Although these side effects can be quite serious, they should not preclude the development of outpatient care delivery models for CAR T cells. In fact, newer generations of CAR T cells have been rationally designed to improve efficacy and reduce toxicity. Through a platform-based care delivery approach, CAR T patients can be effectively managed in the outpatient setting. This will allow for a more broadly available care delivery model for not only CAR T cells but all cellular therapies that are currently being developed. This includes Natural Killer Cells, Tumor infiltrating Lymphocytes and other Bispecific antibodies, which engage T Cells and tumor cells.
And then there is the cost. A recent study of real-world data found that the total cost of care for CAR T-cell therapy averages more than $700,000 and can exceed $1 million in some cases.
If every patient who is a CAR T candidate must visit a large academic center to receive this type of therapy, the price will remain astronomical, and access barriers will persist as CAR T cells gain approval for more indications or are used in earlier-stage disease.
To fulfill the promise of community-based CAR T infusions to reduce costs while addressing the severe side effects, practices must organize cancer care delivery to overcome barriers.

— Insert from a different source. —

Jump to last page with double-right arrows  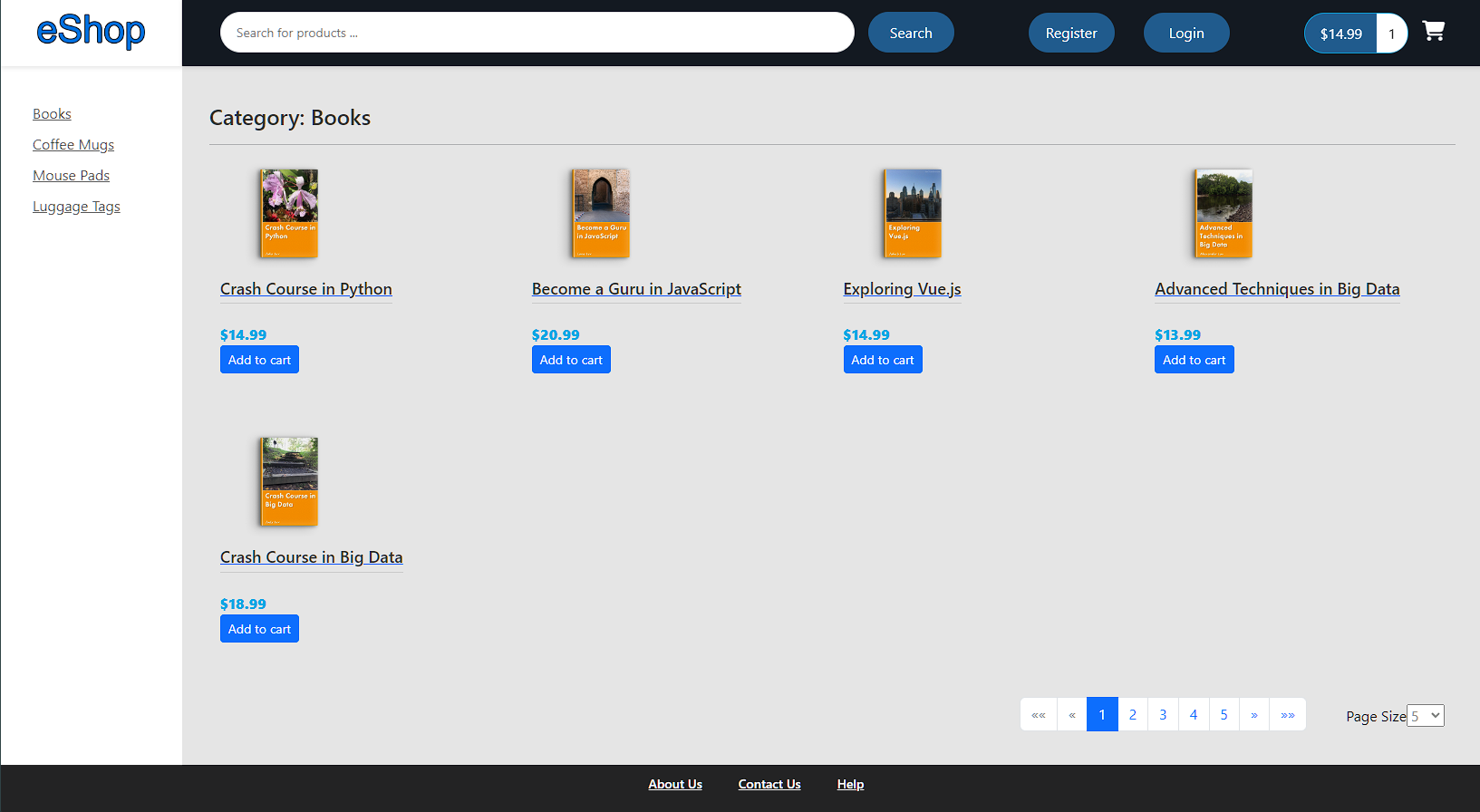coord(1287,715)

This means practice buy-in to create policies, establish treatment teams, develop communication frameworks, build the right hospital partnerships and establish a multidisciplinary commitment to making CAR T work in the community.

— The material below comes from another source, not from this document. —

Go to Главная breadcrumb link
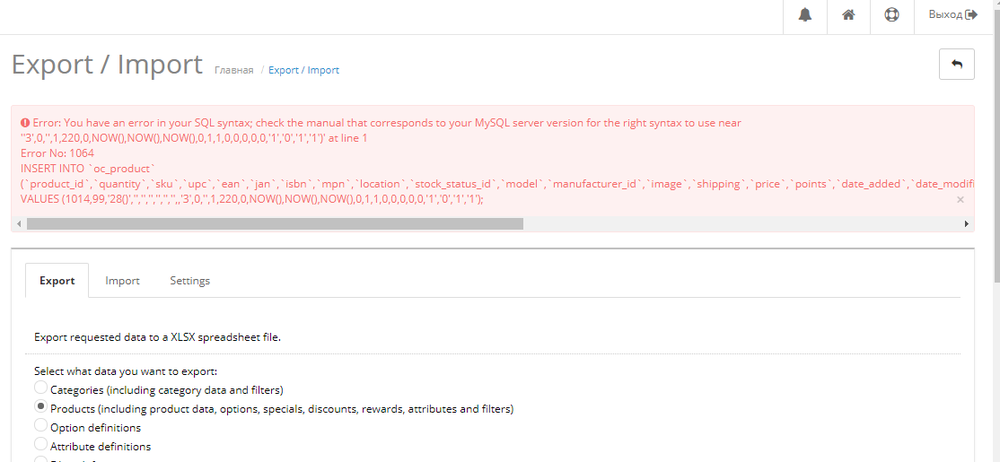The image size is (1000, 462). 233,70
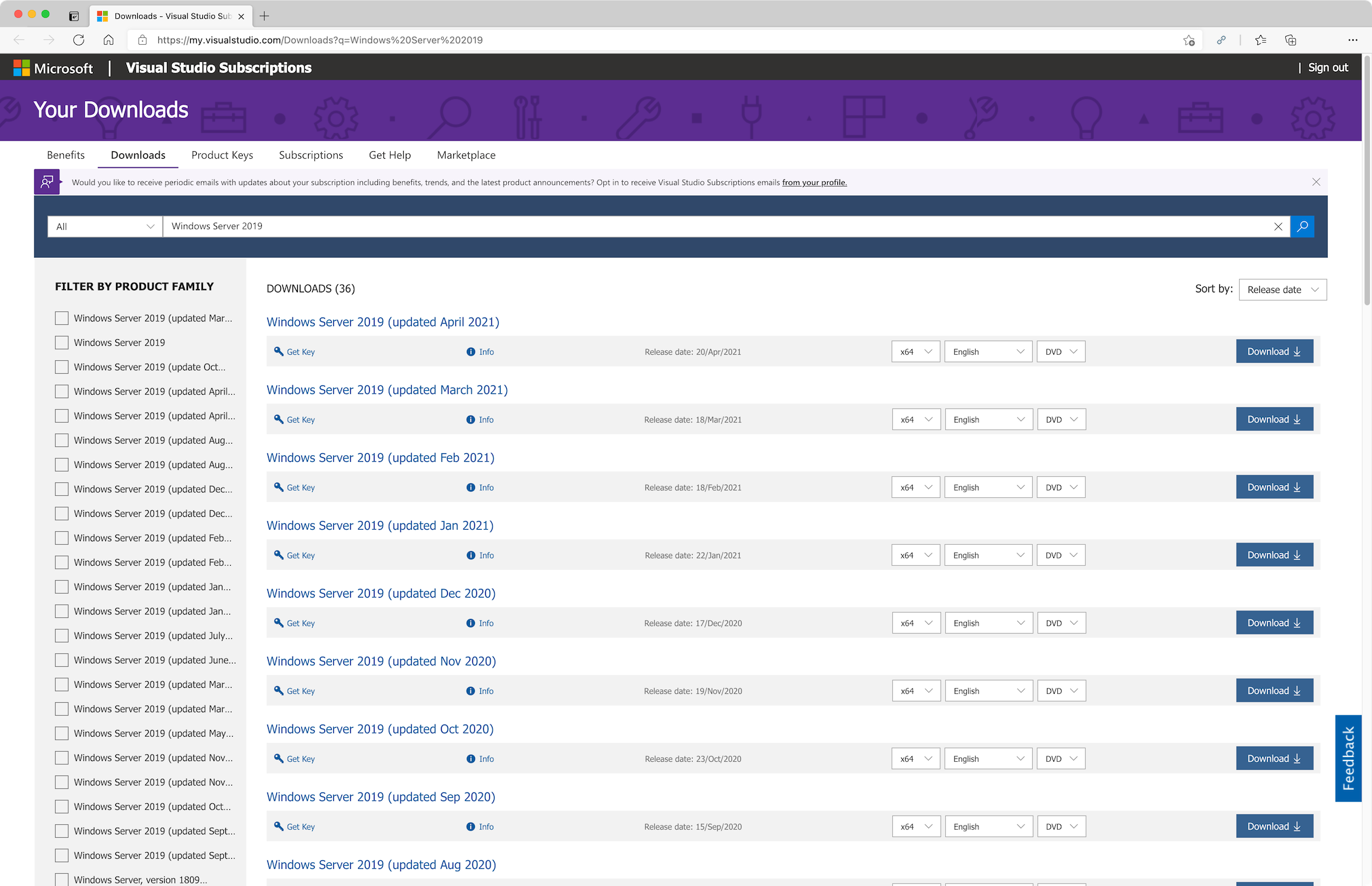Click the blue search magnifier button
This screenshot has width=1372, height=886.
1302,227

In this way, community cancer centers are addressing not only the immediate challenges of managing a CAR T program but also the long-term health delivery problems that end up needlessly driving up costs for patients and employers.
To do CAR T in a community-based setting, it requires more effort to assemble your teams and to educate the people that you want to be on your team. If you have a partner hospital and a staff that is committed to success, practices can provide CAR T on an outpatient basis, and both patients and the healthcare delivery system will benefit significantly by enhanced access at a lower cost.
Value-based Contracting
Astera Cancer Care has proven that community care delivery of CAR T cells is possible. Astera is now working with payers to create novel reimbursement models for comprehensive CAR T-cell delivery, through an episode of care payment structure that covers 6 months of comprehensive care—from patient identification, through preparation and infusion and up to 90 days post CAR T infusion.

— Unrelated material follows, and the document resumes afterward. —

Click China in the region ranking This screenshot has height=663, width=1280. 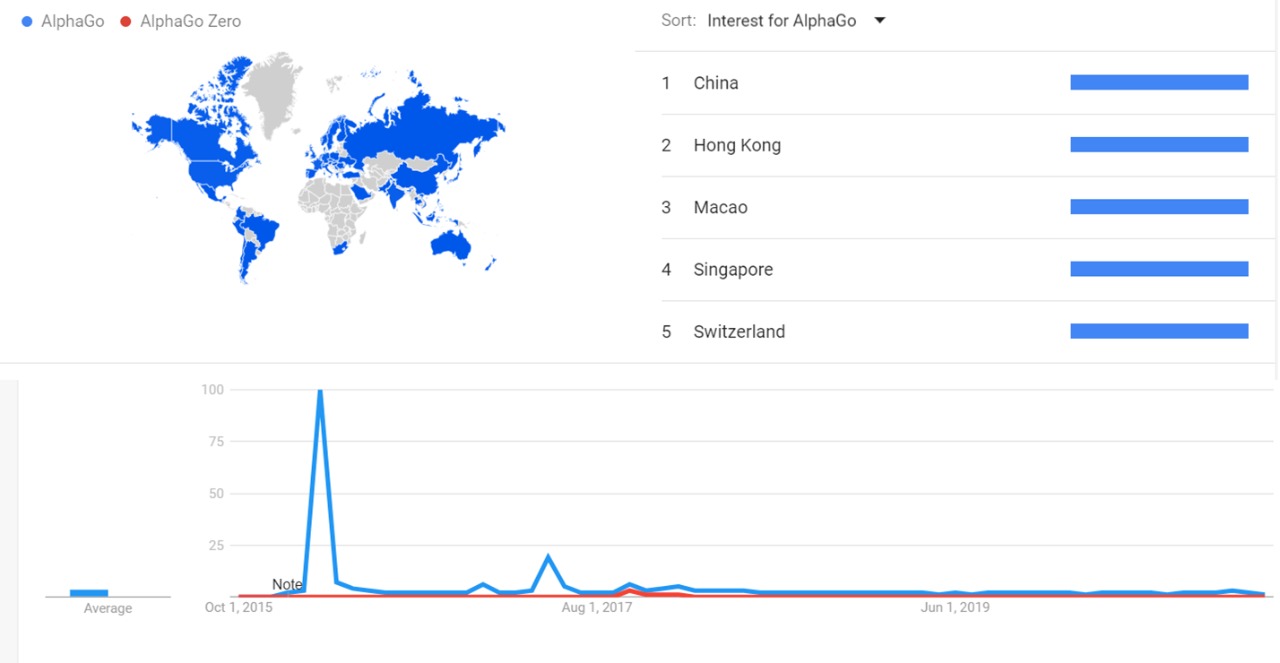[716, 83]

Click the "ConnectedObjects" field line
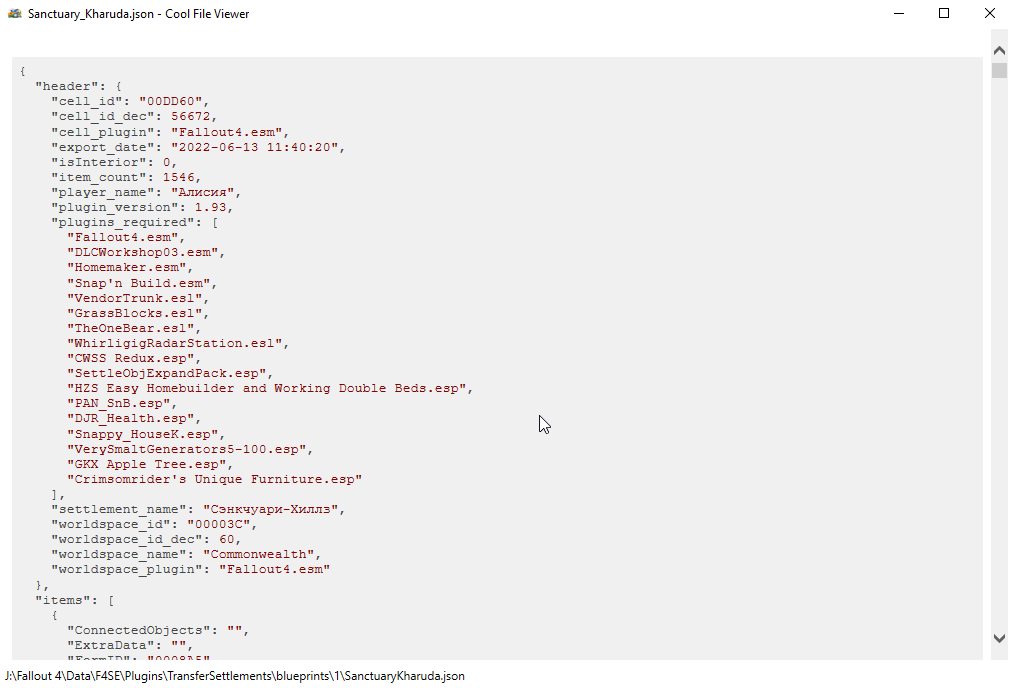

Episode-based payment models align well with CAR T-cell treatments, and OneOncology practices will be at the forefront of the development of these payment arrangements. We believe that by creating a comprehensive CAR T therapy program at community practices, we can foster broader access to emerging therapies while establishing an economically viable reimbursement model for payers and self-funded employers.
Conclusion
From a rural town with one stop light to the most bustling city, every patient deserves the same access to world-class cancer care. It’s a matter of health equity. By addressing therapeutic discovery, how care is delivered and incentives for assuming risk in payment, community-based oncologists are innovating to improve access to contemporary care and health equity. But change is never easy nor fast enough. That’s why the platform approach taken by OneOncology allows for innovation and iteration: to improve our processes and systems while providing optimal care for our patients. It’s through this platform approach where we’ll create the most progress for our patients.